When Netflix (NASDAQ:NFLX) first burst on the scene with its streaming service in 2007, it was hailed as an innovative disrupter that was going to transform the media industry. And to a large degree it did just that. Now Netflix is transforming once again, but this time it's from a disrupter to just another media company.
It's no secret that we believe the threat of Netflix is overblown and we own several traditional media companies (Time Warner (NYSE:TWX), Twenty-First Century Fox (NASDAQ:FOX) (NASDAQ:FOXA), Scripps Networks Interactive (NYSE:SNI) and Viacom (NYSE:VIA) (NASDAQ:VIAB)) in our portfolios. So, I thought I would again share some of our research into why we believe Netflix is essentially becoming just another premium service like HBO, Starz, or Showtime. Sure, it will be an extremely successful premium service, but still more like a traditional media company than the innovative disrupter it once was.
The Cable Bundle Or Netflix
The crux of this thesis lies in Netflix's content strategy. Years ago Netflix gave users an alternative to a traditional television bundle. As of January 1st, 2014, Netflix had almost 6,500 movies and over 1,600 TV series available (data from AllFlicks.com). That is easily enough content for a person who isn't particularly interested in live sports to "cut the cord" and ditch their cable bundle. Netflix gave users a choice. Access a ton of on-demand content for $7.99 to $9.99 a month or pay $50 to $100+ per month or a different bundle of content (some on demand, some linear). It's easy to see why a lot of people made the switch. There is no way you can possibly watch all the titles Netflix has or all the shows on your cable bundle so why not just get the cheapest option. But over the years, Netflix started to change.

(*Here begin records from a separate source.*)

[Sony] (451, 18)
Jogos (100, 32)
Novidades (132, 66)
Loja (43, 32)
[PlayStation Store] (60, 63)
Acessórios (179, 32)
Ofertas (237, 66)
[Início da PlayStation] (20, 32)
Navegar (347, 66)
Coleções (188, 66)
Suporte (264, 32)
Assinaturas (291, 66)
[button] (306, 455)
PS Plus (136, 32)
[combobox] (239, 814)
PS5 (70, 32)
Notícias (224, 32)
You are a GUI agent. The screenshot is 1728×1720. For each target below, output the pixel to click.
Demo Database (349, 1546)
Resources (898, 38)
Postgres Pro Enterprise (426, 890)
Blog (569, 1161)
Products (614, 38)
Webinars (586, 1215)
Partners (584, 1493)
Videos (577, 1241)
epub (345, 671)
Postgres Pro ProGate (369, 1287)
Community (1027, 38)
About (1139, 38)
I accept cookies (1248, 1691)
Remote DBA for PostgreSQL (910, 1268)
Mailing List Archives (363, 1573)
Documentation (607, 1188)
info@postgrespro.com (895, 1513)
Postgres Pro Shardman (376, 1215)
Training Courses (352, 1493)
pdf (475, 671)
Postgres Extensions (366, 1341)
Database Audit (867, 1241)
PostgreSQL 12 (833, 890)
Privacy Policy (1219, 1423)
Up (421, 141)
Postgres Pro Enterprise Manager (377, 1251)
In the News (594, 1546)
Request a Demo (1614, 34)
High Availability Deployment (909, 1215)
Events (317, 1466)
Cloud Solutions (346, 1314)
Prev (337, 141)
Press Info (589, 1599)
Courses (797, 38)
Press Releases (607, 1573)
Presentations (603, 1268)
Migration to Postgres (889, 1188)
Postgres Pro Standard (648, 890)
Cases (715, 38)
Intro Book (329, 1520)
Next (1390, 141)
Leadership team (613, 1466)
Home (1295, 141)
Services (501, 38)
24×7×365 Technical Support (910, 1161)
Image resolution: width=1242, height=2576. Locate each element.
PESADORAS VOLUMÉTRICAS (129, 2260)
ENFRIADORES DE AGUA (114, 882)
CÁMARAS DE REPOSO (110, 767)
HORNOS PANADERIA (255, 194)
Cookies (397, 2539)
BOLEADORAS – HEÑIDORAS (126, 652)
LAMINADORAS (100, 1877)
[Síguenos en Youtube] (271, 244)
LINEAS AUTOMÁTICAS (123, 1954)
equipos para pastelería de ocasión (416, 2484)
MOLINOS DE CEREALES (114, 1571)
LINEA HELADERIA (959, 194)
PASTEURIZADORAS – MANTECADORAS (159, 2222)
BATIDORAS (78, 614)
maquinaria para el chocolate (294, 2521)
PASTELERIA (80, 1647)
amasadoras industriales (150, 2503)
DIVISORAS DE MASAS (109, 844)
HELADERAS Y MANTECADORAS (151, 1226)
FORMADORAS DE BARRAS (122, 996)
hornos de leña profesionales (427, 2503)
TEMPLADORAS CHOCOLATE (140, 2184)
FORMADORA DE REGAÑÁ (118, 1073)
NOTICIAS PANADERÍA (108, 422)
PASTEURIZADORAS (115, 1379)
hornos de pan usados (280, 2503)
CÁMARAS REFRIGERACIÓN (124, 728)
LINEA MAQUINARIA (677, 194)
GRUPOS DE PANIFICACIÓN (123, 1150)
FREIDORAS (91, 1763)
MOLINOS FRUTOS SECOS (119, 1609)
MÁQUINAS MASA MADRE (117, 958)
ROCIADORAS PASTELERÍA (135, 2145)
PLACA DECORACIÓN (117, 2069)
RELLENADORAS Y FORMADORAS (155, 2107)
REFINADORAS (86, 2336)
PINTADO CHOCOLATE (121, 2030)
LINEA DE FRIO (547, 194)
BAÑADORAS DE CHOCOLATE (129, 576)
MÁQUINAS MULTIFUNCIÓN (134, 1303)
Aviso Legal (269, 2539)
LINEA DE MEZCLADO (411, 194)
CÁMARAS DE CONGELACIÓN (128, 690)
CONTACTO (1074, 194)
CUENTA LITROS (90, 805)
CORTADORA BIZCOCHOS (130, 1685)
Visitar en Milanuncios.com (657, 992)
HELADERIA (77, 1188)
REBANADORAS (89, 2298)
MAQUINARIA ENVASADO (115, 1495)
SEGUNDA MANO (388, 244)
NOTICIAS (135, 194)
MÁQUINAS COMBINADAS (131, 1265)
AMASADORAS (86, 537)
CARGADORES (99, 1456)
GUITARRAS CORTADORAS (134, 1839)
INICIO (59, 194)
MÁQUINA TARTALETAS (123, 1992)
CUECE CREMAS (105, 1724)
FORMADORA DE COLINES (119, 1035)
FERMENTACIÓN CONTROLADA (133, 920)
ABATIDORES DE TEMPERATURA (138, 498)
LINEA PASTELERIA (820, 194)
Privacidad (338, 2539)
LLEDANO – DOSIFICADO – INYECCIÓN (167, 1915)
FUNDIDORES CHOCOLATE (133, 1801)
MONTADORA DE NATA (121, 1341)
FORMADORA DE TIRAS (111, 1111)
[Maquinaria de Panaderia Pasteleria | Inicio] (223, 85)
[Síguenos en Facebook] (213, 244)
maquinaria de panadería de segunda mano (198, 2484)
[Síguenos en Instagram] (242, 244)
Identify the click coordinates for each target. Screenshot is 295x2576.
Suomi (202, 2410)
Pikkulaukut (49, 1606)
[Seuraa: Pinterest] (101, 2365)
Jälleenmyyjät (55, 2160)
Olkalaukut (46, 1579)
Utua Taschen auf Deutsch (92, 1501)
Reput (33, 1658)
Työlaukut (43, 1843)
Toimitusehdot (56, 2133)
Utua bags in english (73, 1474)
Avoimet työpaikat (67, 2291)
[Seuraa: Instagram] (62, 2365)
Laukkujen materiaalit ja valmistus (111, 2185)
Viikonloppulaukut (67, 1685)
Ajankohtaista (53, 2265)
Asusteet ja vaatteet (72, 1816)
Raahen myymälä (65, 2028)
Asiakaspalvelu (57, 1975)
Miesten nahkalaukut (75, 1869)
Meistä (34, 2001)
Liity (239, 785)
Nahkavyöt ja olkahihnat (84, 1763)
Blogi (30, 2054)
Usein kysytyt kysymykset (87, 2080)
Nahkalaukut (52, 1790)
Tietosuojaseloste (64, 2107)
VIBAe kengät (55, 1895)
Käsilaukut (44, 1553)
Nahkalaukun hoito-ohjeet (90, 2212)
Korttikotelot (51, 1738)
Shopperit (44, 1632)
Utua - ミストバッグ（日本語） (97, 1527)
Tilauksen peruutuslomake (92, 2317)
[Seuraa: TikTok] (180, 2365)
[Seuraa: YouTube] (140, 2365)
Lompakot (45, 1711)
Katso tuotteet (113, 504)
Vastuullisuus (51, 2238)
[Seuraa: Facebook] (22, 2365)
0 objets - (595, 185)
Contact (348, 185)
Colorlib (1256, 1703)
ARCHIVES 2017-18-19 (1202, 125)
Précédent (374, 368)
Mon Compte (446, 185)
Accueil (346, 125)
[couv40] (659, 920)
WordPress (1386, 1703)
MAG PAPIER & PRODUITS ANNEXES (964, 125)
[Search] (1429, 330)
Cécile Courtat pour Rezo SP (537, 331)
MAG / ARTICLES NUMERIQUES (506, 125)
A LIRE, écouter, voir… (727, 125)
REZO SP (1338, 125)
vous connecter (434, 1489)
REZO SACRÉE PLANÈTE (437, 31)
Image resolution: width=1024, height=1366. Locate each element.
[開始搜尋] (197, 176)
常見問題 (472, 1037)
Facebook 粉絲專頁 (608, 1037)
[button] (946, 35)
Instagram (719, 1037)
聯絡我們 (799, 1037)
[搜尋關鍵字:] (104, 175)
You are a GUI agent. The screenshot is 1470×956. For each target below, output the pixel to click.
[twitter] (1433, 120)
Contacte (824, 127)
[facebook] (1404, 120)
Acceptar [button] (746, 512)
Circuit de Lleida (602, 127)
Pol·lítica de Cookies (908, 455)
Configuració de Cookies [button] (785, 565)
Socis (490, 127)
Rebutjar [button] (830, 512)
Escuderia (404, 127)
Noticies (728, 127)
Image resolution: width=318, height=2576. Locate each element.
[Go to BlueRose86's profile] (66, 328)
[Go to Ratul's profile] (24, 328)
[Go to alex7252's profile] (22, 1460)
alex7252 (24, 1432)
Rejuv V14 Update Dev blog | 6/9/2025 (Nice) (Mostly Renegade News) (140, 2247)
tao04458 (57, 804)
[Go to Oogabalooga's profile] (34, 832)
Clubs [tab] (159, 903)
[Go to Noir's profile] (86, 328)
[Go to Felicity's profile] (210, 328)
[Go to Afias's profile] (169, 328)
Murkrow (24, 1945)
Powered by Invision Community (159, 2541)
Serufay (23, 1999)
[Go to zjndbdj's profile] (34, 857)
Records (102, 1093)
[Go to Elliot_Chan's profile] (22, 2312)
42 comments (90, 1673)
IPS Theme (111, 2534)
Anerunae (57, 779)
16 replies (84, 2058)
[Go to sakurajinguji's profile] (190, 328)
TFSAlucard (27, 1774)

Netflix Is Morphing Into Just Another Premium Service
As the years went on, content costs become much more expensive. After realizing the threat Netflix posed, many content licensees started demanding higher rates and longer exclusivity windows. Additionally, competitors such as Amazon (NASDAQ:AMZN) Prime and the media industry funded and owned Hulu started bidding up content prices (Hulu recently outbid Netflix for Seinfeld and Empire). In FY2014, Netflix spent $3.7B on content. By FY2015, that number had jumped to $7.2B. Except that Netflix wasn't buying more content, it was actually buying less content.
From FY2014 to FY2015, the number of titles in Netflix's library shrunk by 31% yet the cost per title more than doubled to $1.3M.
As Netflix's content library shrinks in size, it is going to become less of an alternative to the traditional cable bundle and more of an add-on service. By contrast, HBO has a content library of around 1,400+ titles for HBO Go. As Netflix continues to prune its library and approach the size of HBO's library, it's going to become more and more like HBO and other premium services. The process isn't going to happen overnight, but if it stays anywhere close to the 31% annual reduction rate, its library will shrink to the size of HBO's very soon.
Indeed, we are even seeing more similarities with Netflix's new focus on original content. Again, like HBO, Netflix has begun sourcing original exclusive content. At first, Netflix only purchased streaming rights for original shows with limited exclusivity windows. For example, House of Cards, a Netflix original, can now be found on other services. Now Netflix has changed to buying more expensive expanded rights just like HBO does rather than streaming only rights. Netflix is transitioning to a new business model similar to HBO; a smaller but more expensive library with a large amount of exclusive, original programming.
For investors in Netflix, the million dollar question is what happens to the premium multiple that Netflix's stock currently gets. Netflix has traded at well above market multiples based on its tremendous growth potential and status as an innovative disrupter. But what happens to that multiple once (and if) it becomes just another premium service?
For comparison purposes, the chart below shows the TTM P/E for all the major media companies (Comcast (NASDAQ:CMCSA) the cable-media hybrid was excluded) and for Netflix.
If Netflix is indeed becoming HBO, then investors should be very worried about the multiple attached to Netflix's earnings stream when that future arrives.
Disclosure: I am/we are long VIAB, FOXA, TWX, SNI.
I wrote this article myself, and it expresses my own opinions. I am not receiving compensation for it (other than from Seeking Alpha). I have no business relationship with any company whose stock is mentioned in this article.